Mahkememizce yapılan değerlendirme sonucunda; taraflar arasında, defter tutma ve mali danışmanlık hizmetinin davalıya verileceğine ilişkin sözleşme dosyaya ibraz edilmiş ise de sözleşmede davalının imzasının bulunmadığı tespit edilmiştir. Fakat davalı firmanın —- yıllarına ilişkin Kurumlar vergisi beyannamelerinin davacı tarafından beyan edildiği görülmüştür. Ayrıca her iki tarafın ticari defterlerinde takibe konu faturalar kayıtlıdır. Her iki tarafın ticari defterleri davacının davalıdan 31.816,00 TL alacaklı olduğu hususunda uyum içerisindedir. Her ne kadar davalının defterlerinin davacı tarafından tutulduğu, bu nedenle davalının defterlerinde yer alan kayıtların kendisinin aleyhine değerlendirilemeyeceği düşünülse bile basiretli tacir gibi hareket etmesi gereken davalının uzunca bir süre defterlerine kaydedilen faturalara itiraz etmemesinin hizmetin faturada belirtildiği şekilde ve bedelde verildiği anlamına geleceği anlaşıldığından davanın kabulüne karar vermek gerekmiş ve aşağıdaki şekilde hüküm tesis edilmiştir.
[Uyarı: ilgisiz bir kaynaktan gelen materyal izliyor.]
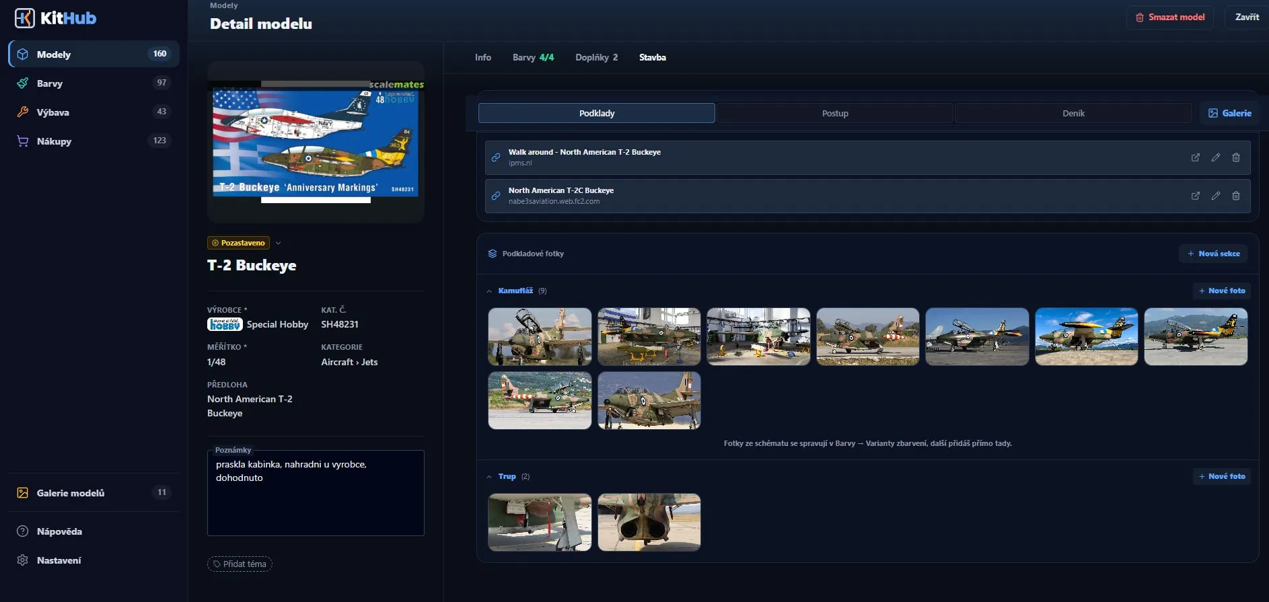The image size is (1269, 602).
Task: Open the Galerie button with image icon
Action: point(1229,113)

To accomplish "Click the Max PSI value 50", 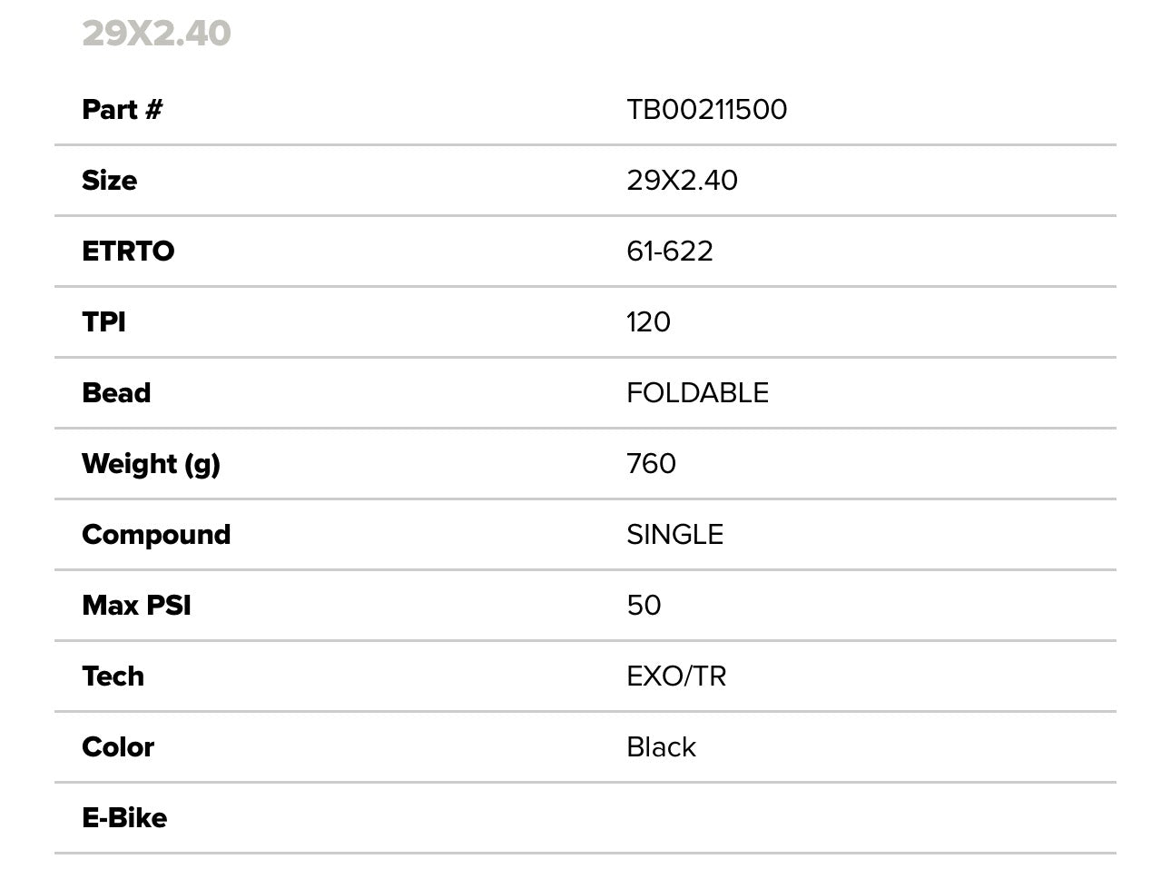I will click(644, 606).
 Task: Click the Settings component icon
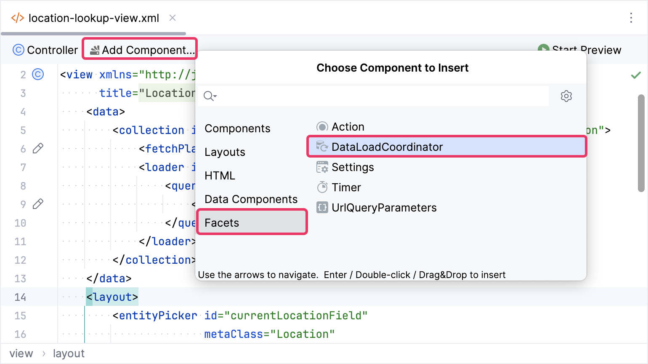(321, 167)
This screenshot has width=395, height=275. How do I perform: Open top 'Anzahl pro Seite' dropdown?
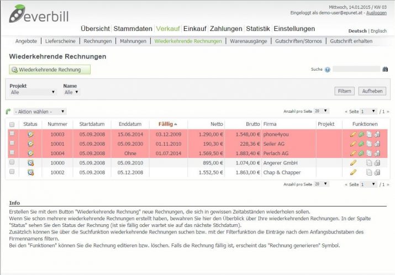tap(320, 111)
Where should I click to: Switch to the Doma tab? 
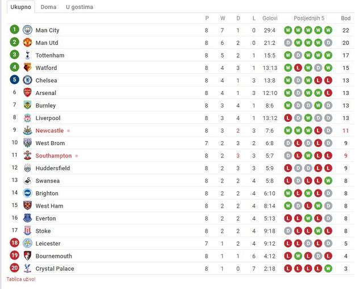[x=48, y=7]
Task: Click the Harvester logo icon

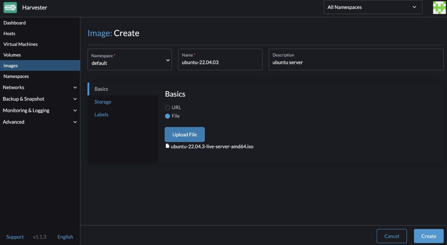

HÜKÜM:Gerekçesi yukarıda açıklandığı üzere;
1-Davanın KABULÜ İLE;
Davalı borçlunun İstanbul Anadolu —. İcra Müdürlüğü’nün —–. Sayılı icra takip dosyasına yaptığı İTİRAZIN İPTALİ ile takibin 31.816,00 TL asıl alacak bakımından kaldığı yerden devamına,
Asıl alacak miktarına takip tarihinden itibaren değişen oranlarda yasal faiz uygulanmasına,
Asıl alacak miktarının %20′ si oranındaki icra inkar tazminatının davalıdan alınarak davacıya verilmesine,
2-Hüküm altına alınan miktar üzerinden hesaplanan 2.173,35 TL karar ve ilam harcının, dava açılırken peşin olarak alınan 384,26 TL harçtan mahsubu ile bakiye 1.789,09 TL karar ve ilam harcının davalıdan tahsili ile hazineye irat kaydına,
3-Davacı davada kendisini vekil ile temsil ettirdiğinden karar tarihinde yürürlükte bulunan —- göre hesaplanan 4.772,40 TL vekalet ücretinin davalıdan tahsili ile davacıya verilmesine,
4-Davacı tarafından yatırılan 44,40 TL başvuru harcı, 384,26 TL peşin harç toplamı 428,66 TL ile 1.093,10 TL ( 1.000,00 TL bilirkişi ücreti, 0,70 TL Kep reddiyatı, 50,40 TL tebligat masrafı, 35,50 TL elektronik posta masrafı, 6,50 TL müzekkere masrafı) olmak üzere toplam 1.521,76 TL olan yargılama giderinin davalıdan tahsili ile davacıya verilmesine,
5-Davalı tarafından dava dosyasına yatırılan gider avansı bulunmadığından bu konuda karar verilmesine yer olmadığına,
6-Davacı tarafından dava dosyasına yatırılan gider avansından artan kısmın HMK. 333.maddesi gereğince karar kesinleştikten sonra davacıya iadesine,
Dair, Gerekçeli mahkeme kararının taraflara tebliğinden itibaren 2 hafta içinde İstanbul Bölge Adliye Mahkemesinde istinaf yolu açık olmak üzere davacı vekilinin ve davalı vekilinin yüzüne karşı verilen karar açıkça okunup usulen anlatıldı.